В получасе езды — буквально та же история! Дороги рассыпались на две, для скорости — поехали по двум. Потом опять они слились в одну с той, однако, значительной разницей, что в месте их стрелки образовалась снежная, полусаженная яма. И опять мчавшиеся взапуски сани низвергались в эту яму, с угрозой искалечить ноги лошадям, путая, тратя время даже на распряжку, чтобы проехать вперёд, заставляя, таким образом, весь остальной хвост дожидаться.
Это было невозможно, но почти ничего невозможно было сделать. Возницы с злыми, упрямыми лицами неслись к этой яме, и дважды случилось так, что одни сани упали на другие, в которых лежало двое больных. Ужасные крики послышались оттуда. На моё требование оттащить сани в сторону, чтобы, не мешая другим, производить чинку упряжи, возница-офицер вытащил револьвер…
И ведь каждый из этих добрейших людей думал, что то, что он делал, было единственно правильно… Никакой, ни малейшей инициативы…
Стало лучше, когда выехали на тракт. Солнце уже взошло, и аметистами спокойно сияли окружающие Иркутск сопки. Синью были налиты чащи долин, и на розово-хрустальном снегу такой чистенький, такой близкий, под сияющим золотом колоколен на берегу лазоревой Ангары лежал утренний Иркутск…
Словно и не было гражданской войны, словно не было невозможности прямо скатиться туда с лесистых склонов, явиться в уют и налаженную жизнь города…
Нет, нельзя, и вот свидетели этого. Среди зелёных сосен, на девственном снегу, в только что захваченной в Иннокентьевском жёлтой тёплой одежде раскидано было 8 убитых — зарубленных. Один ещё дышал, и на его раскрытом горле, как безжалостные розы, вскипали огромные пузыри ало-красной крови, чтобы сейчас же лопнуть и мелкими рубинами осыпать сияющий снег. Синие руки сжимались и разжимались.

▶ [ВЫБОРКА ДАННЫХ]:
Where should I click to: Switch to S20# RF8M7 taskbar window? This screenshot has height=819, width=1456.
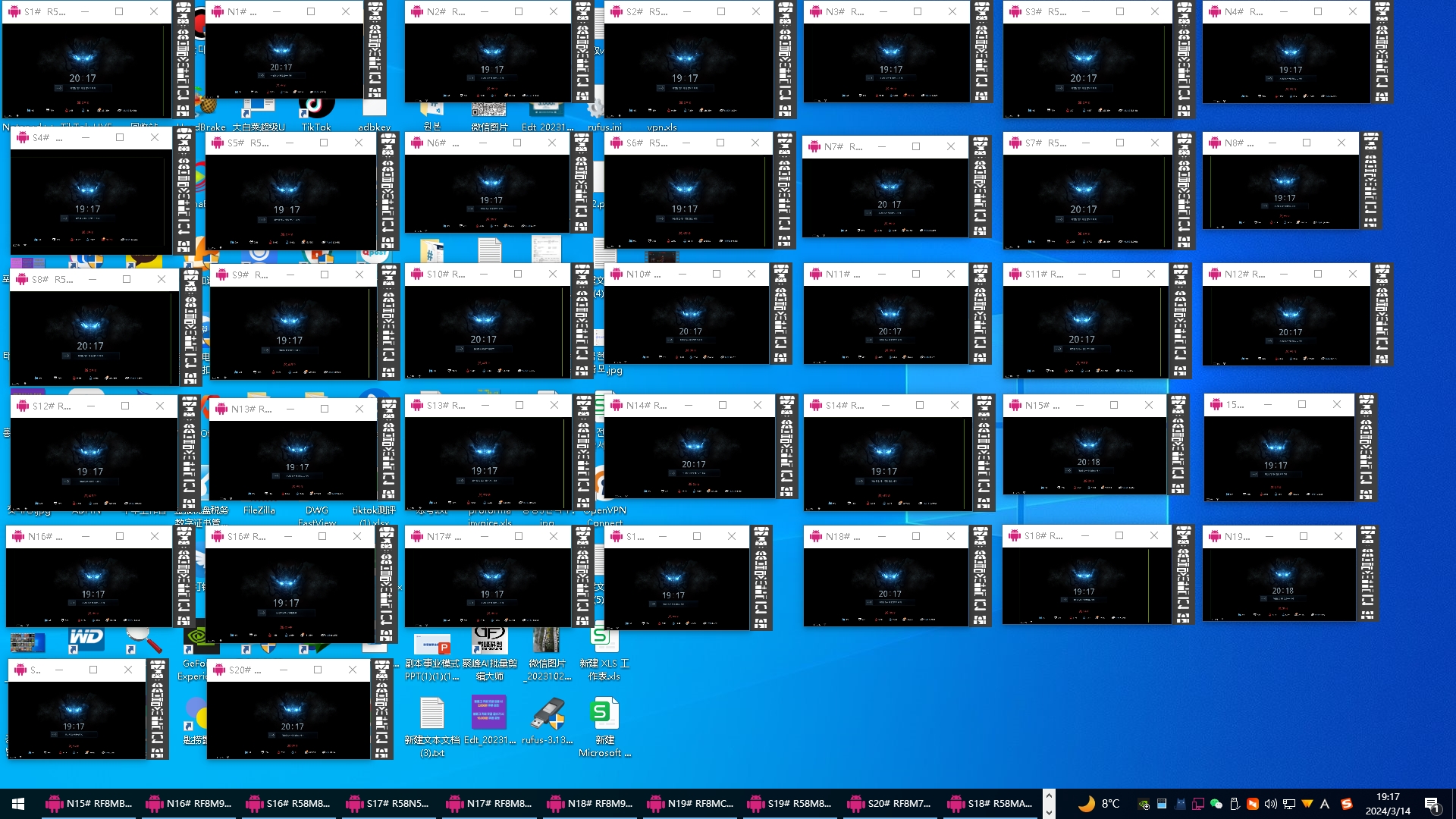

▶ [УСЛОВИЕ ЗАДАНИЯ]:
Перепишите без изменений фрагмент отрывка о санном пути к Иркутску от слов «В получасе езды» до слов «остальной хвост дожидаться.» включительно.

▶ [ОТВЕТ К ЗАДАНИЮ]:
В получасе езды — буквально та же история! Дороги рассыпались на две, для скорости — поехали по двум. Потом опять они слились в одну с той, однако, значительной разницей, что в месте их стрелки образовалась снежная, полусаженная яма. И опять мчавшиеся взапуски сани низвергались в эту яму, с угрозой искалечить ноги лошадям, путая, тратя время даже на распряжку, чтобы проехать вперёд, заставляя, таким образом, весь остальной хвост дожидаться.